L'erba alta e le piante selvatiche non scoraggiano chi un tetto sopra la testa non ce l'ha e cerca riparo nel patio della casa, o nel casotto degli attrezzi. ”Un covo di spacciatori, tossicomani ed extracomunitari” la definisce chi nella via abita e lavora.  Ed effettivamente le tracce lasciate dagli occupanti abusivi sono ben visibili. Il pavimento del patio è ricoperto di siringhe; nel casotto ci sono resti di cibo, pentole, vestiti, legname e gomme usate per accendere dei falò e scaldarsi.
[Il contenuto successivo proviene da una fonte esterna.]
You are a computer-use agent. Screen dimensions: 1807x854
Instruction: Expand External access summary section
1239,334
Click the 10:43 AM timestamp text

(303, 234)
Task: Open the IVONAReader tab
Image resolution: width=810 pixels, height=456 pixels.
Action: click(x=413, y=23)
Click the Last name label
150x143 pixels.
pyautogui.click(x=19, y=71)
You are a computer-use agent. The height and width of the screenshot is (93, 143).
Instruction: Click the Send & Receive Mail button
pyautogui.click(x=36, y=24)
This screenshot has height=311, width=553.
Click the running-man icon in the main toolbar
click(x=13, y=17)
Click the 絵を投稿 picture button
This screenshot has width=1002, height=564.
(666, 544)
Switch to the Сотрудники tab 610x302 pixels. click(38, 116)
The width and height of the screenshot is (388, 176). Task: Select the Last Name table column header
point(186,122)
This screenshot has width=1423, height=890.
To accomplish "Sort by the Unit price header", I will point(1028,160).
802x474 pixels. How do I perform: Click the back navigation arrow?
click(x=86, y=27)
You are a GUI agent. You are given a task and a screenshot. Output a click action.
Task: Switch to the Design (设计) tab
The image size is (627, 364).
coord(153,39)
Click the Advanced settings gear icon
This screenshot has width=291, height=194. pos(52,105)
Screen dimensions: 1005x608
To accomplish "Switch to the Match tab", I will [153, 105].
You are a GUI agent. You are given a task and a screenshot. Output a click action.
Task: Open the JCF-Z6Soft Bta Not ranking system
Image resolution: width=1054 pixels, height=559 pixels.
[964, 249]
“I proprietari hanno avuto un sacco di denunce, ma se ne fregano - racconta Anna, che lavora in un'agenzia di viaggio poco distante dalla villa abbandonata -. Per placare gli animi, qualche giorno fa hanno tagliato un piccolo fazzoletto d'erba e messo i due pali per la nuova rete. Ma la situazione è sempre la stessa. Ho due amici architetti che mi hanno chiesto se fosse in vendita, perché avrebbero voluto ristrutturarla, ma sembra che i proprietari non ne abbiano la minima intenzione. ”
Nel frattempo il giardino è diventato una discarica a cielo aperto, tra tanti arbusti selvatici è cresciuta anche una nuova specie: quella delle lavatrici da giardino.

“C'è sempre un gran via vai in quella casa, gente che entra ed esce ad ogni ora del giorno e della notte - racconta l'anziana che abita nella villetta confinante - . A noi non hanno fatto nulla, ma io sono un po' spaventata ed esco poco in giardino, non saprei cosa fare se me li trovassi di fronte.”

Una situazione di degrado e abbandono ben nota alle forze dell'ordine, che in quella villetta fanno spesso tappa per sgomberare chi si insedia. “Prima di Pasqua tre uomini si era stabiliti nel giardino della casa – racconta una coppia che vive al terzo piano del condominio che si affaccia sul verde della villetta – ed è arrivata la Polizia a portarli via.”

Secondo Anna, però, la zona sarebbe poco controllata:“ Noi oltre il cavalcavia della stazione siamo trasparenti e sono anni che lottiamo contro questo degrado, ma nulla. Ci sono tossicomani, extracomunitari che ciondolano tutto il giorno a far niente e la polizia che fa? Resta solo davanti la stazione a presidiare e non gira mai in via sostegno , via Corsica e via privata Vitali dove alcuni di noi hanno attività commerciali.”

Solo pochi giorni fa il sindaco Emilio del Bono ha dichiarato: “Non siamo nel Bronx, c'è una situazione di sicurezza evidente”. A girare per i quartieri della città si ha tutt'altra impressione.